U.S. Cellular Field in Chicago.
U.S. Cellular Field in Chicago. (Photo: Hennez via Wikimedia Commons)

When the Chicago White Sox announced last week their stadium will be renamed Guaranteed Rate Field, the move was met with a number of questions.

What pithy nickname will fans call the stadium now that “The Cell”—inspired by former sponsor U.S. Cellular Corp.—is gone? And how will the Chicago-based mortgage company’s logo, which contains a red arrow pointing downward, inspire confidence?

But for all the external—and likely short-term—confusion following the deal’s announcement last week, there is genuine excitement about the partnership between Guaranteed Rate Inc. and Major League Baseball’s Chicago White Sox, said Harris Eisenberg, the Katten Muchin Rosenman partner who represented the team on the naming rights accord that runs through 2029 with an option for 2030.

The White Sox reached out to Guaranteed Rate with the idea, Eisenberg said, and the company quickly responded with enthusiasm. That response made Eisenberg’s work on the deal—helping draft and negotiate the contract terms between the parties—go smoothly. White Sox general counsel John Corvino and Guaranteed Rate legal chief Neil Hayes also worked on the matter.

“The deal came together from a business perspective fairly quickly, as well as from a legal perspective,” said Eisenberg, who became a partner this year after working closely as an associate with partner Adam Klein, chair of Katten’s sports and sports facilities practice.

“Oftentimes the excitement of the principals results in the legal process going fairly smoothly and efficiently, as it did in this case,” Eisenberg said.

The White Sox, who until 1991 played at Comiskey Park, have long been represented by Katten, where White Sox owner Jerry Reinsdorf was once a tax partner.

Katten isn’t the only firm this month bringing in billable hours by changing the nameplate on a sports stadium. Two more such deals recently took place in California, and another in Florida.

Mark Eisner, a partner at Los Angeles-based Eisner Jaffe, which just handled the $100 million sale of the Playboy Mansion, represented Major League Soccer’s Los Angeles Football Club (LAFC) in its sponsorship deal with the Banc of California Inc. for the team’s new 22,000-seat stadium, which is set to open in 2018. (The Am Law Daily reported in 2014 on a Foley & Lardner partner’s ownership stake in the MLS team.)

Brian Ashin, who last summer became a corporate and finance partner at Manatt, Phelps & Phillips in Washington, D.C., advised San Jose State University in the sale of naming rights for the school’s football stadium to Citizens Equity First Credit Union. While financial terms for the White Sox and LAFC deals were not disclosed, the San Jose State naming rights transaction is worth $8.7 million.

For the next 15 years, the former “Spartan Stadium” will be called “CEFCU Stadium—Home of the Spartans.” It is the first such agreement for the California University system, according to a press release announcing the deal, and funds from the sale will be spent on scholarships and supporting athletics.

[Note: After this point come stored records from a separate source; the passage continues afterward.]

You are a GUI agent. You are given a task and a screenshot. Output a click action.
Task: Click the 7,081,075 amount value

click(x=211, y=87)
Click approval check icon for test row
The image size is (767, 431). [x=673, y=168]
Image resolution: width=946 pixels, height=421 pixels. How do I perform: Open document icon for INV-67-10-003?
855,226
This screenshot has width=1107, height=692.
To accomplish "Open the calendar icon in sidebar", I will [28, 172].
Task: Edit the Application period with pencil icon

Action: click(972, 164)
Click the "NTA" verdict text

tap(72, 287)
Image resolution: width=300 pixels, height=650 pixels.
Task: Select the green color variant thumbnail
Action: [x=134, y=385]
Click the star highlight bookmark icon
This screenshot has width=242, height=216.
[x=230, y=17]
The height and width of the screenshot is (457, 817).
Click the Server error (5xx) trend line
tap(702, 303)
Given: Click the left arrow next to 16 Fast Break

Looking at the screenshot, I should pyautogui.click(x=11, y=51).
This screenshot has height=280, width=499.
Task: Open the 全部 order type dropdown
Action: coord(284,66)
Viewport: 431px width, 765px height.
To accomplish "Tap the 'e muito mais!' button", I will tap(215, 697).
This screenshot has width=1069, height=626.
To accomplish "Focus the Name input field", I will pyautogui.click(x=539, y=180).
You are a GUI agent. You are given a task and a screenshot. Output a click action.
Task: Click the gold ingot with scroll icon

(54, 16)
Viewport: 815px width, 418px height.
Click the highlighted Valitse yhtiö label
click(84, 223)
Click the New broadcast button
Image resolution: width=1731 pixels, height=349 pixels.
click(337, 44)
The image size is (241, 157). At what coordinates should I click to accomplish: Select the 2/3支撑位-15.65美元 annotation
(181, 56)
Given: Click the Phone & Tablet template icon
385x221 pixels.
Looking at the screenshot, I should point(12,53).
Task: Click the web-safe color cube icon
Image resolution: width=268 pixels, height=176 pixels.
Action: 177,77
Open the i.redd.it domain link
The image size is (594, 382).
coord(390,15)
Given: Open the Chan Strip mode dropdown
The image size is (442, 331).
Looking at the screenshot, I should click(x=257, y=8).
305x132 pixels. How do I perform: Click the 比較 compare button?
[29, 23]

Arent Fox partner Richard Brand, a well-known sports industry lawyer, represented the National Football League’s Miami Dolphins in a $250 million deal this month with Hard Rock International to change the name of the team’s stadium in South Florida. The 18-year deal creating Hard Rock Stadium is reportedly among the three most valuable for NFL stadiums.

Brand, who heads Arent Fox’s sports practice and serves as managing partner of the firm’s San Francisco office, has handled a number of stadium naming rights deals. A year ago this month, he counseled Mercedes-Benz USA LLC on a naming rights and sponsorship deal with the NFL’s Atlanta Falcons and MLS’ Atlanta United FC for a new stadium in the city slated to open next year. Arent Fox said the accord was the largest-ever marketing deal for Mercedes-Benz.

On Thursday, Brand and Arent Fox took the lead for the National Basketball Association’s Los Angeles Lakers on an agreement with the University of California, Los Angeles, to rename the team’s new practice and training facility. UCLA Health will also serve as the exclusive provider of in-game health care for Lakers players.